Most of the scarcity in artificial economies like CS is (just as with trading card games) manufactured and vulnerable.
Seeing what happens with a rug-pull in a billion dollar artificial economy like this is a valuable lesson for anyone watching.
If/when the huge Satoshi bitcoin stash gets traded in, we'll see similar outcomes there too.
I'd say that's true: if you have one skin, there's virtually zero production cost to making more copies of said skin.
It's not that different for many things in the real world, I suppose (eg: if you sell way above cost, then your cost is also arguably zero), but I'd say it's magnified in the digital world (or even with NFTs).

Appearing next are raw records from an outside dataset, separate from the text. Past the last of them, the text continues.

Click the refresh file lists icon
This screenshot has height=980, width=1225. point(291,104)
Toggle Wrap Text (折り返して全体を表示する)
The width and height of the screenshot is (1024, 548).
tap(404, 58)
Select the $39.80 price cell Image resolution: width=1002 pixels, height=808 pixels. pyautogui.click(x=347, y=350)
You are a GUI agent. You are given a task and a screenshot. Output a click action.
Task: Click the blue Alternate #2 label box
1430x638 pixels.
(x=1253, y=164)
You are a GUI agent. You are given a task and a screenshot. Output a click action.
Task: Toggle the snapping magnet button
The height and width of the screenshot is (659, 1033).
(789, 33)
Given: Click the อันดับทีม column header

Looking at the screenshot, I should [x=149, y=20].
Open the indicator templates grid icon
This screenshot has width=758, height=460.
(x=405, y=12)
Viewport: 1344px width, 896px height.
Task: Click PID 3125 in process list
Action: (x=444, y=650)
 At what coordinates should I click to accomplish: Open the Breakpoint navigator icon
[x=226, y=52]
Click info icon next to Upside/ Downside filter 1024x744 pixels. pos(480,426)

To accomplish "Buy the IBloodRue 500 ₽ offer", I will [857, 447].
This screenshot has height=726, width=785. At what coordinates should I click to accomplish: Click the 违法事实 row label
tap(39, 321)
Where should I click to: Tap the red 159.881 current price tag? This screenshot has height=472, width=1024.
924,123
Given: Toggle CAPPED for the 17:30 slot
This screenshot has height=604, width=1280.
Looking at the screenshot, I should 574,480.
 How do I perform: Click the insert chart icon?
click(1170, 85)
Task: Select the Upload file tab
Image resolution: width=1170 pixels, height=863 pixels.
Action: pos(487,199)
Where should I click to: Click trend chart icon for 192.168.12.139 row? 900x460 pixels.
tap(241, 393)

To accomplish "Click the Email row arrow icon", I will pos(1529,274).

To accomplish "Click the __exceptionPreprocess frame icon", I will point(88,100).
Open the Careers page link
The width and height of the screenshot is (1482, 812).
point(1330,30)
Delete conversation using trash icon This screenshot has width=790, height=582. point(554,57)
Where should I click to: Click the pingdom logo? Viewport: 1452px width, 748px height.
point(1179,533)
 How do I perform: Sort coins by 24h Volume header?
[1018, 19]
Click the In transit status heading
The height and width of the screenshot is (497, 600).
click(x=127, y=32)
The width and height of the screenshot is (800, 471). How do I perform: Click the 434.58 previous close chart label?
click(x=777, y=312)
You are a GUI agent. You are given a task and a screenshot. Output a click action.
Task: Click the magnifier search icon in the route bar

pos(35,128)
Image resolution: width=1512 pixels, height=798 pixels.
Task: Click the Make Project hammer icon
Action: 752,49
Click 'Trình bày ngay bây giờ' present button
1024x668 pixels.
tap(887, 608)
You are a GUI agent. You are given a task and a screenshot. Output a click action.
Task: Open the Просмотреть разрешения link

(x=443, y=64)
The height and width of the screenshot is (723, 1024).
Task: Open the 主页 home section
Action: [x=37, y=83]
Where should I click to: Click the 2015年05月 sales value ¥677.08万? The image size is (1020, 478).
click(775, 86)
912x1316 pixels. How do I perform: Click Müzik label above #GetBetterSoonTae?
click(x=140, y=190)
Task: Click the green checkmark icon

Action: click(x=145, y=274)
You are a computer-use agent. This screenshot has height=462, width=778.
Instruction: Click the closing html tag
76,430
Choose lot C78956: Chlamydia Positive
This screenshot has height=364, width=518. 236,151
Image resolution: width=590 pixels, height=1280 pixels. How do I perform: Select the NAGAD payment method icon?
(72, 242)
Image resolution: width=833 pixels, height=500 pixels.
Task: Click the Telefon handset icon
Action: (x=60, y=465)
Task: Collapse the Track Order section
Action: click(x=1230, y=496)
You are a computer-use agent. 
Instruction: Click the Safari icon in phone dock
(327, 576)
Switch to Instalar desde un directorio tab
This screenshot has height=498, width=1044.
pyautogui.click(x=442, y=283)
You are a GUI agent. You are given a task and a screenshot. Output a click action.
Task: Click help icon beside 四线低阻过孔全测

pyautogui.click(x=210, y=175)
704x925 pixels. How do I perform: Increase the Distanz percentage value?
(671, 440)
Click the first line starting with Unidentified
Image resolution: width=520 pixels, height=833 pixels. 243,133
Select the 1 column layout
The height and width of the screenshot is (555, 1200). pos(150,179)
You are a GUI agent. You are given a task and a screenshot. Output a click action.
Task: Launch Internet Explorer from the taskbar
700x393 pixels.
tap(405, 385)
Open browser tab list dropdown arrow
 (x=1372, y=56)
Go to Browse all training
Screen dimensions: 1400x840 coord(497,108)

I got really into Lorcana last year, spent $40 on a particular rare card I needed for a deck. Out of curiosity I bought some cards for $3 each from Aliexpress, and got myself a jewelers loupe.
The cards were literally indistinguishable even with the loupe. I quit buying cards after that. It’s a suckers game if I can’t tell the difference between a $50 and a $3 card even when I know one is fake. Sure enough, a few months later the prices have absolutely cratered for the cards.
The only ones they couldn’t copy exactly seemed to be the “enchanted” cards, which sell for hundreds or thousands of dollars.
Isn't most of our technology based on technologies invented to maximize killing in world war 2, or alternatively as a way to maximize monetization in sleazy ways?
World War 2 took at most about a decade (depending on who you ask). The history of development of our technology is much, much longer. I doubt 'most of our technology' is based on anything that happened in WW2.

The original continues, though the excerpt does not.